One of the biggest challenges for parents is balancing the needs of their children, their careers, and their own needs. Managing a household and working takes a lot of organizational and communication skills, as well as a strong sense of priorities. As your child grows, the balance may shift and the issues change, but finding a way to manage the balance of work and family will remain important.


Whether this is your first child or your third, returning to work after a parental leave for childbirth or adoption can be a challenging time. Consider the following ideas to make the transition easier:

  • Before you return to work, have a family meeting to discuss the changes that will be coming
  • Ease yourself back into work by working part-time for a while, if possible
  • Talk to your supervisor about your workload and schedule needs
  • Talk to others at work who have returned after a parental leave for support
  • Realize that it may take time for everyone in the family to adjust

Returning or beginning to work after having been home for many years is a big change for you and your entire family. Good preparation and good communication within your family will help with the adjustment process. Consider the following tips:

  • Give chores to all family members. Responsibility and a sense of achievement are positive benefits even to young children. A three-year-old should be able to throw his or her own clothes in the laundry hamper.
  • Give yourself and your family plenty of time to adjust to your new schedule. Don't expect everyone to adjust all at once. Do praise their efforts. Try to catch your children doing things that are helpful and positive. Tell them how much you appreciate their help.
  • If possible, start slowly with a part- time job. Move to full-time work later.
  • Understand that you may feel guilt and the pull between your new job and your family’s needs. This is normal.
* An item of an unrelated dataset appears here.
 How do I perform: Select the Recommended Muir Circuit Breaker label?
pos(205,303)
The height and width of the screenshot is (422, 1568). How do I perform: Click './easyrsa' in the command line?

Try to appreciate your own efforts towards supporting your family and doing a good job at work.
  • Look into books at your local library on this topic for yourself and your children.
  • Talk with friends who are balancing work and family needs for tips and advice.

Having one parent stay at home with their children during the day is an option for some families. This depends on their finances and work schedules. Many families have one parent work nights and the other work days.  A family with one parent at home may also have their child attend a part time program to give the child a chance to play with other children her own age.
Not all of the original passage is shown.